== Listed records

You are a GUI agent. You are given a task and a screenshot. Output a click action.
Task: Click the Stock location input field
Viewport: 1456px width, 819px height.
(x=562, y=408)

====
== Listed records

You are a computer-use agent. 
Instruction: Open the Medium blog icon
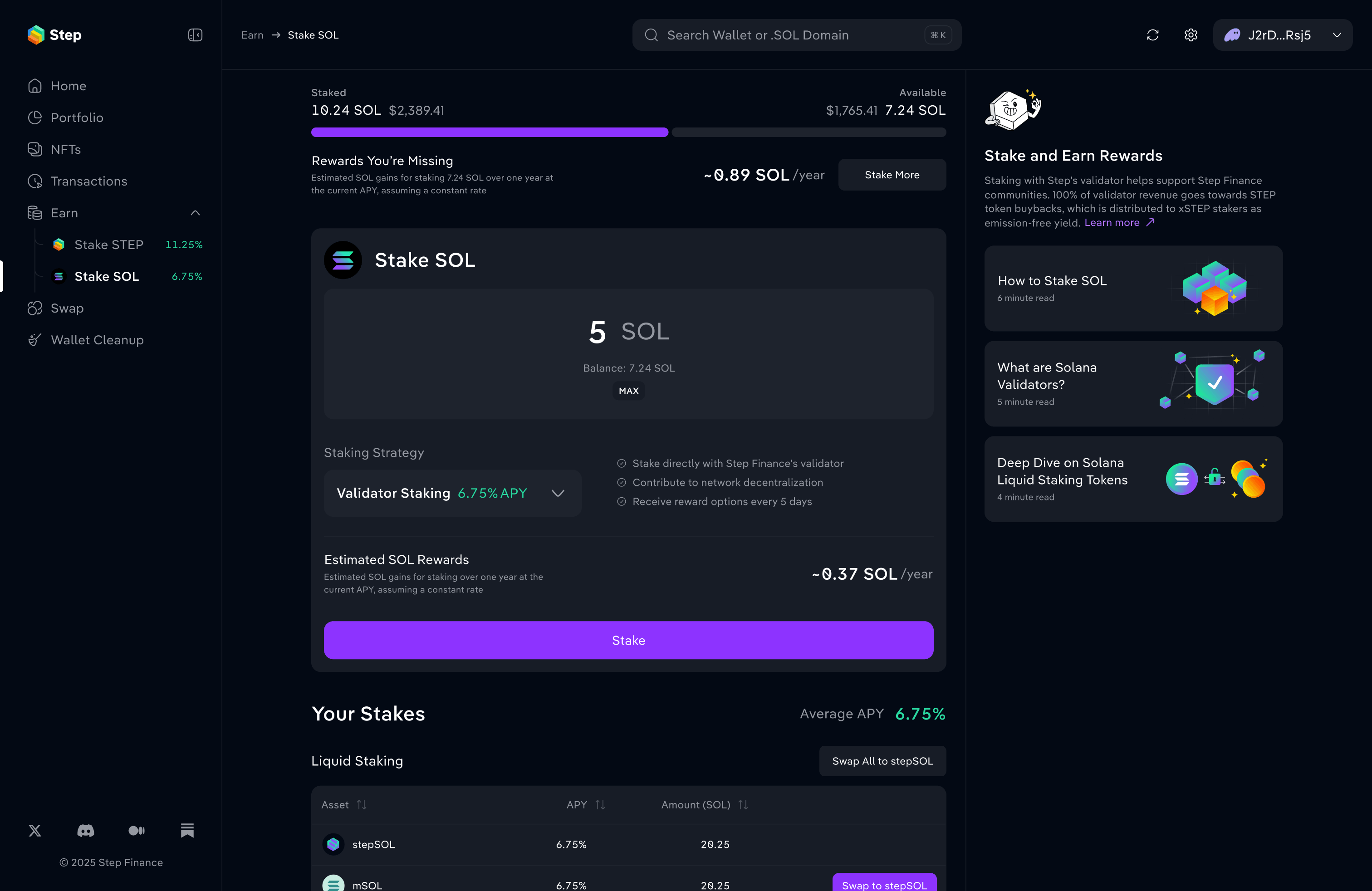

====
== Listed records

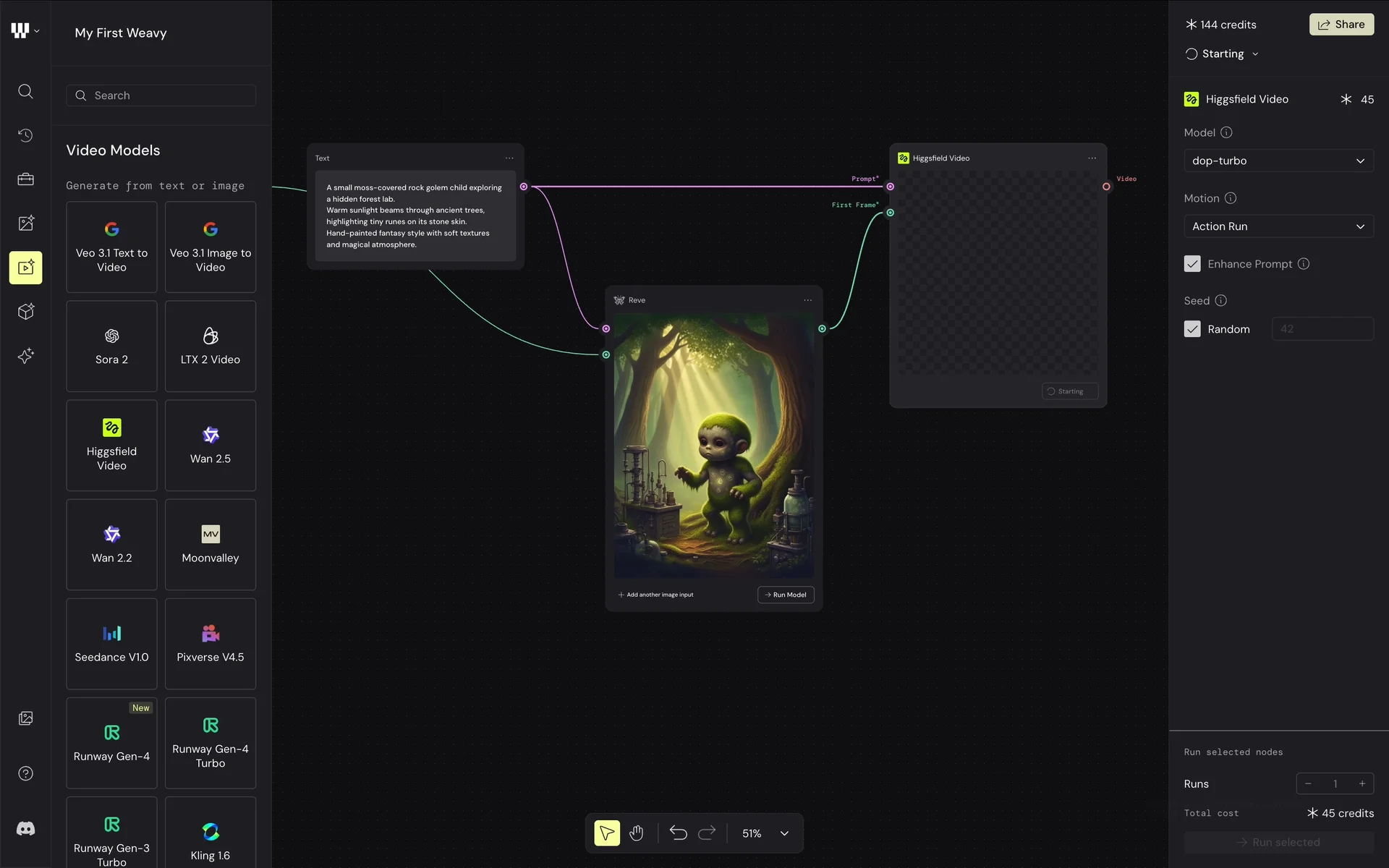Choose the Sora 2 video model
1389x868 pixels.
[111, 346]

====

Requirement:
Look above for lines with the word "agent" and copy them all.

Answer space:
You are a GUI agent. You are given a task and a screenshot. Output a click action.
You are a computer-use agent. 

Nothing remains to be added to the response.